**Task**
Reproduce the listing below, changing every occurrence of "computer-use agent" to "desktop automation agent" and leaving everything else untouched.

**Data shown**
___
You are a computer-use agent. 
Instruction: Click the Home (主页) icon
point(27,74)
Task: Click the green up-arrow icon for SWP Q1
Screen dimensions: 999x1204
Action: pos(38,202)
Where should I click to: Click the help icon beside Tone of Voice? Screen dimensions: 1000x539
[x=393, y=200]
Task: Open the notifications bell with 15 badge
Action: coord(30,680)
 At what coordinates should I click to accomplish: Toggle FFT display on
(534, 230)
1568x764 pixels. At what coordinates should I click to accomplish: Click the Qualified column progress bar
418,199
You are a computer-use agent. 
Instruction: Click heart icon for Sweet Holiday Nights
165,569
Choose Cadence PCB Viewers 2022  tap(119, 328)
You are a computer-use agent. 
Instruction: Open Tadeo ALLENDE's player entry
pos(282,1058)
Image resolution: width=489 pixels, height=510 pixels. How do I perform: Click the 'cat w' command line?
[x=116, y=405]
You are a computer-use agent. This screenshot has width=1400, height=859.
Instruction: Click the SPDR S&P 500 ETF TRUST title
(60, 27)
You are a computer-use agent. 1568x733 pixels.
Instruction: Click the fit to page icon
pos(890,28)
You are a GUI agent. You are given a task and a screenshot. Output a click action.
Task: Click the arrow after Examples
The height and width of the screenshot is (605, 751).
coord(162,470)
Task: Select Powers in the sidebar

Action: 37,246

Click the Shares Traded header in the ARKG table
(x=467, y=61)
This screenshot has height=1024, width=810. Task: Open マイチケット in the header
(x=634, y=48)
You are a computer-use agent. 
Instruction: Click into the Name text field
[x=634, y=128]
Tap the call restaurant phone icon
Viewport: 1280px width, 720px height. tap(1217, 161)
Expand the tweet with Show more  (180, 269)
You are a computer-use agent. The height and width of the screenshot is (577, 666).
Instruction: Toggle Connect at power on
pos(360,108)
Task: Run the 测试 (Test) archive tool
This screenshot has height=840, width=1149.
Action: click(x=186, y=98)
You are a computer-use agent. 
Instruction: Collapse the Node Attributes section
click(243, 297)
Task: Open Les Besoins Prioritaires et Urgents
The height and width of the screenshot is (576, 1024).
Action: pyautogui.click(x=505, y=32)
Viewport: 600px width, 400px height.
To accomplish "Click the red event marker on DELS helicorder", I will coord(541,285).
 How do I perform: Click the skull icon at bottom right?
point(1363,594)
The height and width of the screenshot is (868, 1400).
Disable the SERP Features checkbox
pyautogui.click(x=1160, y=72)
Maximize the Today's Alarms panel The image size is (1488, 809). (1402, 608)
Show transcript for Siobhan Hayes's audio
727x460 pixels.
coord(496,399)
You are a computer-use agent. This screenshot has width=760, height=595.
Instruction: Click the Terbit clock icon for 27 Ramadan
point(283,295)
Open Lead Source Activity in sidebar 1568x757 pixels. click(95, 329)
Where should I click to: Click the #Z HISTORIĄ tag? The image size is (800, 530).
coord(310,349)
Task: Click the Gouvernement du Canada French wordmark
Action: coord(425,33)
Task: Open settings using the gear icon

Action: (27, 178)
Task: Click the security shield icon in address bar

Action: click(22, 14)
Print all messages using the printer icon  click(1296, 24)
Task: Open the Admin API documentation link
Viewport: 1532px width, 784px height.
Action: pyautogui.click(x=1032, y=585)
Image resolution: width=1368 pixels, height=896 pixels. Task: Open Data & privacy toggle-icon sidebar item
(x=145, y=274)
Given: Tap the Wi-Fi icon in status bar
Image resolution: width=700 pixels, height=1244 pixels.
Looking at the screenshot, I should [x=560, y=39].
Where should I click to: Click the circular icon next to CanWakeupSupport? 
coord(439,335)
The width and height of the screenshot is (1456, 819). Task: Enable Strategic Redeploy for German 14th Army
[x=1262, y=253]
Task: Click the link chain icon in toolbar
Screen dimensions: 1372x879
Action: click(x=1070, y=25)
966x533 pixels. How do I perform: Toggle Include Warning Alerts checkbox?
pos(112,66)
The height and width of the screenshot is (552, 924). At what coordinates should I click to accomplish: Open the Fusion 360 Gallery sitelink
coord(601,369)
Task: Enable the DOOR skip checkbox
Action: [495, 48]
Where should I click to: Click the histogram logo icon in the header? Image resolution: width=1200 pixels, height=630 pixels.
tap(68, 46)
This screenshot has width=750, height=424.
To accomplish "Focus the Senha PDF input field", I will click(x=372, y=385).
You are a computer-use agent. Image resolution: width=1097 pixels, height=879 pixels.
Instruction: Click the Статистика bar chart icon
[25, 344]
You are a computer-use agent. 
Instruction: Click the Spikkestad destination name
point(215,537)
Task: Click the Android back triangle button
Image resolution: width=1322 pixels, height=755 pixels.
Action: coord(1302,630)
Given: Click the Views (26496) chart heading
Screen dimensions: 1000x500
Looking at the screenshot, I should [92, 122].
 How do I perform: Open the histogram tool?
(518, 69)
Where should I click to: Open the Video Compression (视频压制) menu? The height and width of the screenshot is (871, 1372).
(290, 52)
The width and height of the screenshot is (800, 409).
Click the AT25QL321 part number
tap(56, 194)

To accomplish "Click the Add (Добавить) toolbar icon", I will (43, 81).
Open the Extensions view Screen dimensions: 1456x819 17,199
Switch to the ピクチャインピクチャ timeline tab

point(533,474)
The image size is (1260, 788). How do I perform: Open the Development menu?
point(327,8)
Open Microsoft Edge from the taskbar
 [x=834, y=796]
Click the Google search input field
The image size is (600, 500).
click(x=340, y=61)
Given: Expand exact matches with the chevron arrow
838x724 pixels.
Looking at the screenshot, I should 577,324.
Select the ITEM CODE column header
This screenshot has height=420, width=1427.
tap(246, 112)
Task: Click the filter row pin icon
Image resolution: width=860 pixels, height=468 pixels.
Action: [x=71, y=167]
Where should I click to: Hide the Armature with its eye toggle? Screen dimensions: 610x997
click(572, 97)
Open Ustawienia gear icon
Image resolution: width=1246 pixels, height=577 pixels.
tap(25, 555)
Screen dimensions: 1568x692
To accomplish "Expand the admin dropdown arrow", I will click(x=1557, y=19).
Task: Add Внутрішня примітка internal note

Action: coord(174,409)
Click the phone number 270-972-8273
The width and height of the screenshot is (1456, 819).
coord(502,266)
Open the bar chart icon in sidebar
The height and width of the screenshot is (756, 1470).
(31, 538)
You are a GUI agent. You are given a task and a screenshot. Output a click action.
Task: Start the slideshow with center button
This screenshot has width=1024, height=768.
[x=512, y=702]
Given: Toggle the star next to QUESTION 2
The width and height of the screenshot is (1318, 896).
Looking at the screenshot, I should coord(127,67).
___
**Complete response**
You are a desktop automation agent. 
Instruction: Click the Home (主页) icon
point(27,74)
Task: Click the green up-arrow icon for SWP Q1
Screen dimensions: 999x1204
Action: pos(38,202)
Where should I click to: Click the help icon beside Tone of Voice? Screen dimensions: 1000x539
[x=393, y=200]
Task: Open the notifications bell with 15 badge
Action: coord(30,680)
 At what coordinates should I click to accomplish: Toggle FFT display on
(534, 230)
1568x764 pixels. At what coordinates should I click to accomplish: Click the Qualified column progress bar
418,199
You are a desktop automation agent. 
Instruction: Click heart icon for Sweet Holiday Nights
165,569
Choose Cadence PCB Viewers 2022  tap(119, 328)
You are a desktop automation agent. 
Instruction: Open Tadeo ALLENDE's player entry
pos(282,1058)
Image resolution: width=489 pixels, height=510 pixels. How do I perform: Click the 'cat w' command line?
[x=116, y=405]
You are a desktop automation agent. This screenshot has width=1400, height=859.
Instruction: Click the SPDR S&P 500 ETF TRUST title
(60, 27)
You are a desktop automation agent. 1568x733 pixels.
Instruction: Click the fit to page icon
pos(890,28)
You are a GUI agent. You are given a task and a screenshot. Output a click action.
Task: Click the arrow after Examples
The height and width of the screenshot is (605, 751).
coord(162,470)
Task: Select Powers in the sidebar

Action: 37,246

Click the Shares Traded header in the ARKG table
(x=467, y=61)
This screenshot has height=1024, width=810. Task: Open マイチケット in the header
(x=634, y=48)
You are a desktop automation agent. 
Instruction: Click into the Name text field
[x=634, y=128]
Tap the call restaurant phone icon
Viewport: 1280px width, 720px height. tap(1217, 161)
Expand the tweet with Show more  (180, 269)
You are a desktop automation agent. The height and width of the screenshot is (577, 666).
Instruction: Toggle Connect at power on
pos(360,108)
Task: Run the 测试 (Test) archive tool
This screenshot has height=840, width=1149.
Action: click(x=186, y=98)
You are a desktop automation agent. 
Instruction: Collapse the Node Attributes section
click(243, 297)
Task: Open Les Besoins Prioritaires et Urgents
The height and width of the screenshot is (576, 1024).
Action: pyautogui.click(x=505, y=32)
Viewport: 600px width, 400px height.
To accomplish "Click the red event marker on DELS helicorder", I will coord(541,285).
 How do I perform: Click the skull icon at bottom right?
point(1363,594)
The height and width of the screenshot is (868, 1400).
Disable the SERP Features checkbox
pyautogui.click(x=1160, y=72)
Maximize the Today's Alarms panel The image size is (1488, 809). (1402, 608)
Show transcript for Siobhan Hayes's audio
727x460 pixels.
coord(496,399)
You are a desktop automation agent. This screenshot has width=760, height=595.
Instruction: Click the Terbit clock icon for 27 Ramadan
point(283,295)
Open Lead Source Activity in sidebar 1568x757 pixels. click(95, 329)
Where should I click to: Click the #Z HISTORIĄ tag? The image size is (800, 530).
coord(310,349)
Task: Click the Gouvernement du Canada French wordmark
Action: coord(425,33)
Task: Open settings using the gear icon

Action: (27, 178)
Task: Click the security shield icon in address bar

Action: click(22, 14)
Print all messages using the printer icon  click(1296, 24)
Task: Open the Admin API documentation link
Viewport: 1532px width, 784px height.
Action: pyautogui.click(x=1032, y=585)
Image resolution: width=1368 pixels, height=896 pixels. Task: Open Data & privacy toggle-icon sidebar item
(x=145, y=274)
Given: Tap the Wi-Fi icon in status bar
Image resolution: width=700 pixels, height=1244 pixels.
Looking at the screenshot, I should [x=560, y=39].
Where should I click to: Click the circular icon next to CanWakeupSupport? 
coord(439,335)
The width and height of the screenshot is (1456, 819). Task: Enable Strategic Redeploy for German 14th Army
[x=1262, y=253]
Task: Click the link chain icon in toolbar
Screen dimensions: 1372x879
Action: click(x=1070, y=25)
966x533 pixels. How do I perform: Toggle Include Warning Alerts checkbox?
pos(112,66)
The height and width of the screenshot is (552, 924). At what coordinates should I click to accomplish: Open the Fusion 360 Gallery sitelink
coord(601,369)
Task: Enable the DOOR skip checkbox
Action: [495, 48]
Where should I click to: Click the histogram logo icon in the header? Image resolution: width=1200 pixels, height=630 pixels.
tap(68, 46)
This screenshot has width=750, height=424.
To accomplish "Focus the Senha PDF input field", I will click(x=372, y=385).
You are a desktop automation agent. Image resolution: width=1097 pixels, height=879 pixels.
Instruction: Click the Статистика bar chart icon
[25, 344]
You are a desktop automation agent. 
Instruction: Click the Spikkestad destination name
point(215,537)
Task: Click the Android back triangle button
Image resolution: width=1322 pixels, height=755 pixels.
Action: coord(1302,630)
Given: Click the Views (26496) chart heading
Screen dimensions: 1000x500
Looking at the screenshot, I should [92, 122].
 How do I perform: Open the histogram tool?
(518, 69)
Where should I click to: Open the Video Compression (视频压制) menu? The height and width of the screenshot is (871, 1372).
(290, 52)
The width and height of the screenshot is (800, 409).
Click the AT25QL321 part number
tap(56, 194)

To accomplish "Click the Add (Добавить) toolbar icon", I will (43, 81).
Open the Extensions view Screen dimensions: 1456x819 17,199
Switch to the ピクチャインピクチャ timeline tab

point(533,474)
The image size is (1260, 788). How do I perform: Open the Development menu?
point(327,8)
Open Microsoft Edge from the taskbar
 [x=834, y=796]
Click the Google search input field
The image size is (600, 500).
click(x=340, y=61)
Given: Expand exact matches with the chevron arrow
838x724 pixels.
Looking at the screenshot, I should 577,324.
Select the ITEM CODE column header
This screenshot has height=420, width=1427.
tap(246, 112)
Task: Click the filter row pin icon
Image resolution: width=860 pixels, height=468 pixels.
Action: [x=71, y=167]
Where should I click to: Hide the Armature with its eye toggle? Screen dimensions: 610x997
click(572, 97)
Open Ustawienia gear icon
Image resolution: width=1246 pixels, height=577 pixels.
tap(25, 555)
Screen dimensions: 1568x692
To accomplish "Expand the admin dropdown arrow", I will click(x=1557, y=19).
Task: Add Внутрішня примітка internal note

Action: coord(174,409)
Click the phone number 270-972-8273
The width and height of the screenshot is (1456, 819).
coord(502,266)
Open the bar chart icon in sidebar
The height and width of the screenshot is (756, 1470).
(31, 538)
You are a GUI agent. You are given a task and a screenshot. Output a click action.
Task: Start the slideshow with center button
This screenshot has width=1024, height=768.
[x=512, y=702]
Given: Toggle the star next to QUESTION 2
The width and height of the screenshot is (1318, 896).
Looking at the screenshot, I should coord(127,67).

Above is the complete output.